Studies on the structural abnormality of fibrinogen Paris I.

M W Mosesson, D L Amrani, D Ménaché
PMCID: PMC436714  PMID: 1249208

Abstract

The structural properties of an inherited fibrinogen abnormality designated fibrinogen Paris I were investigated. Dodecyl sulfate gel electrophoresis of unreduced samples revealed no discernible differences in molecular weight from normal; this implied that in fibrinogen Paris I, the normal fibrinogen architecture of six covalently linked chains per molecule is preserved. Examination of dithiothreitol reduced samples before and after treatment with Reptilase or thrombin revealed that the Aalpha- and Bbeta-chains could release the A and B peptides, respectively. A mutant chain (mol wt 52,500, termed gammaParis I) which replaces a large proportion of gamma-chains (mol wt 49,400) was shown, like normal gamma-chains, to lack thrombin- and Reptilase-sensitive sites.
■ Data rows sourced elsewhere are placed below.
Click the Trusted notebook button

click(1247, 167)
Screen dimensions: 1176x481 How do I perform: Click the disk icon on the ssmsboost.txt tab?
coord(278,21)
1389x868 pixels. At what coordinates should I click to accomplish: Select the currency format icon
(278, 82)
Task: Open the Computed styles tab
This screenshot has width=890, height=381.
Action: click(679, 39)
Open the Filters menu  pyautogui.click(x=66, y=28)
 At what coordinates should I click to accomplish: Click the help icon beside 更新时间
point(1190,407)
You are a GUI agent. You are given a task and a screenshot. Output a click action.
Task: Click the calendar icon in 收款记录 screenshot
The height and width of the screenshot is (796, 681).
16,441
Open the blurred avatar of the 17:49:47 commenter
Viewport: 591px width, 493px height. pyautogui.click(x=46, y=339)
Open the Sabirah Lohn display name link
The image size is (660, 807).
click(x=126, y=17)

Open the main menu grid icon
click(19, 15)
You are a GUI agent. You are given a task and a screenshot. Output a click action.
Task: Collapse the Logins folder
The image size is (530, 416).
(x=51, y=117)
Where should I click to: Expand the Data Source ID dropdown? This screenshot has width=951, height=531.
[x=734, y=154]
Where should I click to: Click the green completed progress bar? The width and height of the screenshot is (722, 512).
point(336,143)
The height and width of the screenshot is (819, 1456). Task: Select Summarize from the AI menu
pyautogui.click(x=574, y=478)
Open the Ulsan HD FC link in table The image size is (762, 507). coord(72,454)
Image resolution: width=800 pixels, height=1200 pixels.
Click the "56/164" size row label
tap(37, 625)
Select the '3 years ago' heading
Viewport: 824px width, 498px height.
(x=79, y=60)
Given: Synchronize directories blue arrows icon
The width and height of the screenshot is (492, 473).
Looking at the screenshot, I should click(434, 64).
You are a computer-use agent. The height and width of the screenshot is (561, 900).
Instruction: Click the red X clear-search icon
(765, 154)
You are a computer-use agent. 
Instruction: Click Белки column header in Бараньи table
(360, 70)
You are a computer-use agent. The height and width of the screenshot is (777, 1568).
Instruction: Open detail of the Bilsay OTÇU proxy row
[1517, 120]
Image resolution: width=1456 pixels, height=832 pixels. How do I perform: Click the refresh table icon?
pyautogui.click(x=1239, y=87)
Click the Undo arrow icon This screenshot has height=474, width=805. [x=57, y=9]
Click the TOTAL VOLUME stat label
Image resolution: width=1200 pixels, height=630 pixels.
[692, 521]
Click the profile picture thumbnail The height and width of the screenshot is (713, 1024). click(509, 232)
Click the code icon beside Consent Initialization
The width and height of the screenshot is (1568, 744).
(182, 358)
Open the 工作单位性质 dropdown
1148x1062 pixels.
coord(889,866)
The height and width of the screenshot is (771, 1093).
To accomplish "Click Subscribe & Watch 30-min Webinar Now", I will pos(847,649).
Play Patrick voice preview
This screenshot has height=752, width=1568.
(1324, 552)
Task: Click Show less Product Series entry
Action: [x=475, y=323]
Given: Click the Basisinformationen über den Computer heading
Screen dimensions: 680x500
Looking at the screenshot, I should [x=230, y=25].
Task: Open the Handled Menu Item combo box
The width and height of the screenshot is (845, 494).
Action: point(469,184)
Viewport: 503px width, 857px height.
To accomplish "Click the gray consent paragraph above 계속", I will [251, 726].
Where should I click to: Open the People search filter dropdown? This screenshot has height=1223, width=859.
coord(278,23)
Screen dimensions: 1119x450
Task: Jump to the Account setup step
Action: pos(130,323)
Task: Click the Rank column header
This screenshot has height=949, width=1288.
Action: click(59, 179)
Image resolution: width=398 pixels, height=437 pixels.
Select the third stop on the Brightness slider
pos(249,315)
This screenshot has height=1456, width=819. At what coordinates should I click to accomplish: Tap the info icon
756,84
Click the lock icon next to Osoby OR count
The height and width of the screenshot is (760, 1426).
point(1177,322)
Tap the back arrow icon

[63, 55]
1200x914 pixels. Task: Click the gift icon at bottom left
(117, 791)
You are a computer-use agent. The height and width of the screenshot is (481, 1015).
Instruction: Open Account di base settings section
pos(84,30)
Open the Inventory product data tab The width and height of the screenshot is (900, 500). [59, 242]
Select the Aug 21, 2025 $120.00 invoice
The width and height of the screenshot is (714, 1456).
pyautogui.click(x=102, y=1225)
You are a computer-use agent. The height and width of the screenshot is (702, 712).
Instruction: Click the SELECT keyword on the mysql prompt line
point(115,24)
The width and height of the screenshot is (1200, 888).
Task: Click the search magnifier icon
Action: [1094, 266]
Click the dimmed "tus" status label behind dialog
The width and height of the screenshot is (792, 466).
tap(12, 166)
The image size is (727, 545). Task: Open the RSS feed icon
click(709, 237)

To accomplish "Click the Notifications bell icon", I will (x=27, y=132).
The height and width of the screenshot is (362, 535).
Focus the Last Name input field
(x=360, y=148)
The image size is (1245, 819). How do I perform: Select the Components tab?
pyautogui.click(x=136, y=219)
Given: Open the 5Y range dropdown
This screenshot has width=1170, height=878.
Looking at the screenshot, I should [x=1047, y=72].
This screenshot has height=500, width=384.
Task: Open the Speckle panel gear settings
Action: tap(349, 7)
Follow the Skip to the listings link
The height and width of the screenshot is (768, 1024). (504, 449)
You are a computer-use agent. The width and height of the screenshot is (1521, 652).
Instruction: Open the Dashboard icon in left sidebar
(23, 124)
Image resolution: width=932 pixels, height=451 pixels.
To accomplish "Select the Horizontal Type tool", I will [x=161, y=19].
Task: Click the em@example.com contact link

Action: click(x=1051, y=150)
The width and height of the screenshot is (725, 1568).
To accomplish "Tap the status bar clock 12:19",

The gamma-chains and alpha-chains of Paris I fibrin underwent Factor XIIIa-catalyzed cross-linking slowly; this behavior was not attributable to an intrinsic abnormality of these chains themselves but rather to the inhibitory effect of the mutant gammaParis I chains on this process. Results of DEAE-cellulose gradient elution chromatography of Paris I fibrinogen preparations revealed the presence of small amounts of normal fibrinogen molecules and also indicated that the gammaParis I chains possessed structural overlap with gamma-chains. Unlike gamma-chains however, the gammaParis I chains did not incorporate dansylcadaverine in the prescence of Factor XIIIa, nor, as previously reported, did they undergo cross-linking. The observations indicate that the amine acceptor site found in the COOH-terminal region of the gamma-chain is either not present on the gammaParis I chain or is unavailable for cross-linking. Further support for localization of the abnormality in the COOH-terminal region of the molecule was obtained from the observation that during plasmic hydrolysis of Paris I fibrinogen, at least one unique form of core Fragment D (DParis I) was evolved, whereas Fragment E did not differ from normal.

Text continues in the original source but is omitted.